- **What you are asked to do**:
The expected output is a verbatim reprint of the lines from the beginning of the data that follows through the line that contains "[Przejdź do listy zakupów] (563, 86)".

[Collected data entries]
++++++++++++++++++++

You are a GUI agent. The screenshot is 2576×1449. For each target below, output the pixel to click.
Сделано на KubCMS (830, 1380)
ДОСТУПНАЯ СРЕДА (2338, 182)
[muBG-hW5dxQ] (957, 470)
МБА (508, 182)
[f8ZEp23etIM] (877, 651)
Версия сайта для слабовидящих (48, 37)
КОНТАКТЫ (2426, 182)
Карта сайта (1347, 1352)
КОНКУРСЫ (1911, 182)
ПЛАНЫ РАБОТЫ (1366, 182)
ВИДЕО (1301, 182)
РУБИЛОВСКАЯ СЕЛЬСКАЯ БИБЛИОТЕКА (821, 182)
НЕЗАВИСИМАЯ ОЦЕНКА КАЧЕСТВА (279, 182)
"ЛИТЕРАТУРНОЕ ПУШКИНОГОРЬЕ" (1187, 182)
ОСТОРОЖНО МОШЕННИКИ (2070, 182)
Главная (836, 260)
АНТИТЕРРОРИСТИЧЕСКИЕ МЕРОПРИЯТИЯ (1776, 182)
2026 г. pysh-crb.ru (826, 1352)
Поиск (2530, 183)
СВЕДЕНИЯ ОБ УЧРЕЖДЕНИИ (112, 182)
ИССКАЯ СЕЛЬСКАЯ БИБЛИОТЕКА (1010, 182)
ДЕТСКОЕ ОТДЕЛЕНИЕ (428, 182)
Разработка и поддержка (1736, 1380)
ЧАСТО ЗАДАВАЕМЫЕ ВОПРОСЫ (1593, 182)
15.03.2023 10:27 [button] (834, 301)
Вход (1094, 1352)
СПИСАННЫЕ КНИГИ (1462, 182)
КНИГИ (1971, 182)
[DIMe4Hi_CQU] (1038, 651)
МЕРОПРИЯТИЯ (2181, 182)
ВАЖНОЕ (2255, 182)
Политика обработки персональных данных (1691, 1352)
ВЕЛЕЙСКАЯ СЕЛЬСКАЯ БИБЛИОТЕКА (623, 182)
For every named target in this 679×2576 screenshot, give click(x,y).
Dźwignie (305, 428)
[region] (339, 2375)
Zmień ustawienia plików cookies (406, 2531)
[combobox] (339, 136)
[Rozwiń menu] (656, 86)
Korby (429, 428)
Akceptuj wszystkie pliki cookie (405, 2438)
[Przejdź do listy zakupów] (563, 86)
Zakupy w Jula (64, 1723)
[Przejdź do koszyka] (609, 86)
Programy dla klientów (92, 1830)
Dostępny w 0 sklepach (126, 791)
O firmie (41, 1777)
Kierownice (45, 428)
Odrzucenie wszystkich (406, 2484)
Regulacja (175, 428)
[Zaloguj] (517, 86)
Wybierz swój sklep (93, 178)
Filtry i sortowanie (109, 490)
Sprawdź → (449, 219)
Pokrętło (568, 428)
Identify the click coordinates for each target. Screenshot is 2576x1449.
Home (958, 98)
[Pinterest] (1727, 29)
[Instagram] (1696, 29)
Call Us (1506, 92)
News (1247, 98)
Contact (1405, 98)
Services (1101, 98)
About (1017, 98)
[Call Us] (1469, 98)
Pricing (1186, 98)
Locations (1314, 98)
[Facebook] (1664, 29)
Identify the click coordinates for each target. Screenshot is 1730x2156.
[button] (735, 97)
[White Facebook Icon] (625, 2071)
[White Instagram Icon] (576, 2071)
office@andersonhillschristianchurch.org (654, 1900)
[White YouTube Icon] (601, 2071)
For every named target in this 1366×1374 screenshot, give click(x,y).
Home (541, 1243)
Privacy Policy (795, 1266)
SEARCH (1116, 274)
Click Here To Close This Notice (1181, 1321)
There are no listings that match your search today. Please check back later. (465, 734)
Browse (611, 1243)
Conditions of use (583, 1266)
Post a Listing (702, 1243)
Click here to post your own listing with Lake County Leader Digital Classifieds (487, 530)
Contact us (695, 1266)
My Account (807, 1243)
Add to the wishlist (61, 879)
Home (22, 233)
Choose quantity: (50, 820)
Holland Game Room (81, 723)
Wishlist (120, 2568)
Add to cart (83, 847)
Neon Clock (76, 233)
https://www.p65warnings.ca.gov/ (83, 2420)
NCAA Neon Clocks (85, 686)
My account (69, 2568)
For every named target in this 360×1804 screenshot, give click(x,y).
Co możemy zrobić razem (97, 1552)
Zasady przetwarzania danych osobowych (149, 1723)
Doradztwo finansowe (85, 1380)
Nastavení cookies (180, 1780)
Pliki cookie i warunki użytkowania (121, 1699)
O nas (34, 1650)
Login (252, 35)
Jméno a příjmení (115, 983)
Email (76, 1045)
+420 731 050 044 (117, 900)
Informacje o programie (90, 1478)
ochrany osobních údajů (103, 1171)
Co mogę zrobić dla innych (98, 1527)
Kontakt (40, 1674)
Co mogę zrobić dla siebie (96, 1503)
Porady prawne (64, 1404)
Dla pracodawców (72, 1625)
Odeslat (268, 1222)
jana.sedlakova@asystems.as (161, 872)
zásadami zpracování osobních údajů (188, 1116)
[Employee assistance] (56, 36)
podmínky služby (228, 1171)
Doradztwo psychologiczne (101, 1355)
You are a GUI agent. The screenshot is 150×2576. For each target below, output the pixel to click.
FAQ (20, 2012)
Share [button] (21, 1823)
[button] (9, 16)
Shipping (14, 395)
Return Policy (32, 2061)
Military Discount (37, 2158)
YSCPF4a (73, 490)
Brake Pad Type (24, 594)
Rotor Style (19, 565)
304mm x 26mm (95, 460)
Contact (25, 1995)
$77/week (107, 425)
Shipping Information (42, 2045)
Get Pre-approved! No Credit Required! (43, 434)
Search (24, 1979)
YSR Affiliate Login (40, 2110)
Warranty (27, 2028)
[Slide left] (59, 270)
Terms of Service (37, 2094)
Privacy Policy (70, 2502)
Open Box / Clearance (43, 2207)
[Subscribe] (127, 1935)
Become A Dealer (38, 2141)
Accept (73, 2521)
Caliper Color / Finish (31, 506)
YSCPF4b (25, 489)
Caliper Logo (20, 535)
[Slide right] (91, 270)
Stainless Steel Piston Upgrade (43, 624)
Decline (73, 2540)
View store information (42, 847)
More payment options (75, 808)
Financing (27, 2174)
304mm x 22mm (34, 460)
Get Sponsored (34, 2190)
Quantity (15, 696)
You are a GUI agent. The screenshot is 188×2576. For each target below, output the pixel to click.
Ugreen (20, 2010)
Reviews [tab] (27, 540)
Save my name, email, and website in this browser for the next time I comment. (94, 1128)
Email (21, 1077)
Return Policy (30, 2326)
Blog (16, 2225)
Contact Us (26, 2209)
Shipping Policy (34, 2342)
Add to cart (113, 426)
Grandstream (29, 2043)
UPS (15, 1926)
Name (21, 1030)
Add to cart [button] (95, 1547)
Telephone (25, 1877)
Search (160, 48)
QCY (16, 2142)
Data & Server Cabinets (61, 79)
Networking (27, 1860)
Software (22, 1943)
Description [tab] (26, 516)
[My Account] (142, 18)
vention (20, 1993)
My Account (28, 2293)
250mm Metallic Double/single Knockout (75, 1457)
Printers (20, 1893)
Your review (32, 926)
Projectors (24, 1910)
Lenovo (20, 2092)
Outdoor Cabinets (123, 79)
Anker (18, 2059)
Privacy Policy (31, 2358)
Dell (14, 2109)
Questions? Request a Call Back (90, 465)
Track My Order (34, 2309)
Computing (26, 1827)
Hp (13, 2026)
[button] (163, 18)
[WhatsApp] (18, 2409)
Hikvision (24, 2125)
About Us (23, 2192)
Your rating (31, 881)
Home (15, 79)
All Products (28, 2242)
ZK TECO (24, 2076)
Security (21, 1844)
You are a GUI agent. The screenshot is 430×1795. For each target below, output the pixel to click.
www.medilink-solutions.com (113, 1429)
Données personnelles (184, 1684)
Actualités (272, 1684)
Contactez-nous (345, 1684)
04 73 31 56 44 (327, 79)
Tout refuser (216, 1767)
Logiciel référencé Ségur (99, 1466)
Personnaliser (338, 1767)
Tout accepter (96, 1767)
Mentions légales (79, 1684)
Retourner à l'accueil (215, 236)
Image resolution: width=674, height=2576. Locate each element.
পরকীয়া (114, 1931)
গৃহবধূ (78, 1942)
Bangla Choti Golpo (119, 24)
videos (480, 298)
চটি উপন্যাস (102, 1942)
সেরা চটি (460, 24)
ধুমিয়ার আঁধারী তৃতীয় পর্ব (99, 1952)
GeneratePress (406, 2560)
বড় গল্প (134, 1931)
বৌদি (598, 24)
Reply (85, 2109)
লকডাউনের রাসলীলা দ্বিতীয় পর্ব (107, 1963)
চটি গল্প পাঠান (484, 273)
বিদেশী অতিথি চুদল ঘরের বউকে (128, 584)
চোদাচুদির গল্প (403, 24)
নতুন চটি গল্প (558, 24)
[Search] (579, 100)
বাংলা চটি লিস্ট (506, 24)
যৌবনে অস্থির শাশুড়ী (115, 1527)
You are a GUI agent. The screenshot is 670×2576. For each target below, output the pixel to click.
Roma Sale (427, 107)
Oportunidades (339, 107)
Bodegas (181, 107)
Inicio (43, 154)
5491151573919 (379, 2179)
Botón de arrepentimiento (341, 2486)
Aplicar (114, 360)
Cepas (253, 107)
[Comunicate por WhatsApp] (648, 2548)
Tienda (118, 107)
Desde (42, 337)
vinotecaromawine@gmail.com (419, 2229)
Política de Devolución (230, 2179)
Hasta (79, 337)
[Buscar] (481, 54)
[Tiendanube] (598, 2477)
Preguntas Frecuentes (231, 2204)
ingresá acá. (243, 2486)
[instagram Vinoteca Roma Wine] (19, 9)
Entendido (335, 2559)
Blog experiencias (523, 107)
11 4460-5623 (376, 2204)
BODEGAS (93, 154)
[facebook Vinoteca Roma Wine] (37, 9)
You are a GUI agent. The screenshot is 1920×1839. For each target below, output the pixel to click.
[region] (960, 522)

++++++++++++++++++++

- **Answer box**:
You are a GUI agent. The screenshot is 2576×1449. For each target below, output the pixel to click.
Сделано на KubCMS (830, 1380)
ДОСТУПНАЯ СРЕДА (2338, 182)
[muBG-hW5dxQ] (957, 470)
МБА (508, 182)
[f8ZEp23etIM] (877, 651)
Версия сайта для слабовидящих (48, 37)
КОНТАКТЫ (2426, 182)
Карта сайта (1347, 1352)
КОНКУРСЫ (1911, 182)
ПЛАНЫ РАБОТЫ (1366, 182)
ВИДЕО (1301, 182)
РУБИЛОВСКАЯ СЕЛЬСКАЯ БИБЛИОТЕКА (821, 182)
НЕЗАВИСИМАЯ ОЦЕНКА КАЧЕСТВА (279, 182)
"ЛИТЕРАТУРНОЕ ПУШКИНОГОРЬЕ" (1187, 182)
ОСТОРОЖНО МОШЕННИКИ (2070, 182)
Главная (836, 260)
АНТИТЕРРОРИСТИЧЕСКИЕ МЕРОПРИЯТИЯ (1776, 182)
2026 г. pysh-crb.ru (826, 1352)
Поиск (2530, 183)
СВЕДЕНИЯ ОБ УЧРЕЖДЕНИИ (112, 182)
ИССКАЯ СЕЛЬСКАЯ БИБЛИОТЕКА (1010, 182)
ДЕТСКОЕ ОТДЕЛЕНИЕ (428, 182)
Разработка и поддержка (1736, 1380)
ЧАСТО ЗАДАВАЕМЫЕ ВОПРОСЫ (1593, 182)
15.03.2023 10:27 [button] (834, 301)
Вход (1094, 1352)
СПИСАННЫЕ КНИГИ (1462, 182)
КНИГИ (1971, 182)
[DIMe4Hi_CQU] (1038, 651)
МЕРОПРИЯТИЯ (2181, 182)
ВАЖНОЕ (2255, 182)
Политика обработки персональных данных (1691, 1352)
ВЕЛЕЙСКАЯ СЕЛЬСКАЯ БИБЛИОТЕКА (623, 182)
For every named target in this 679×2576 screenshot, give click(x,y).
Dźwignie (305, 428)
[region] (339, 2375)
Zmień ustawienia plików cookies (406, 2531)
[combobox] (339, 136)
[Rozwiń menu] (656, 86)
Korby (429, 428)
Akceptuj wszystkie pliki cookie (405, 2438)
[Przejdź do listy zakupów] (563, 86)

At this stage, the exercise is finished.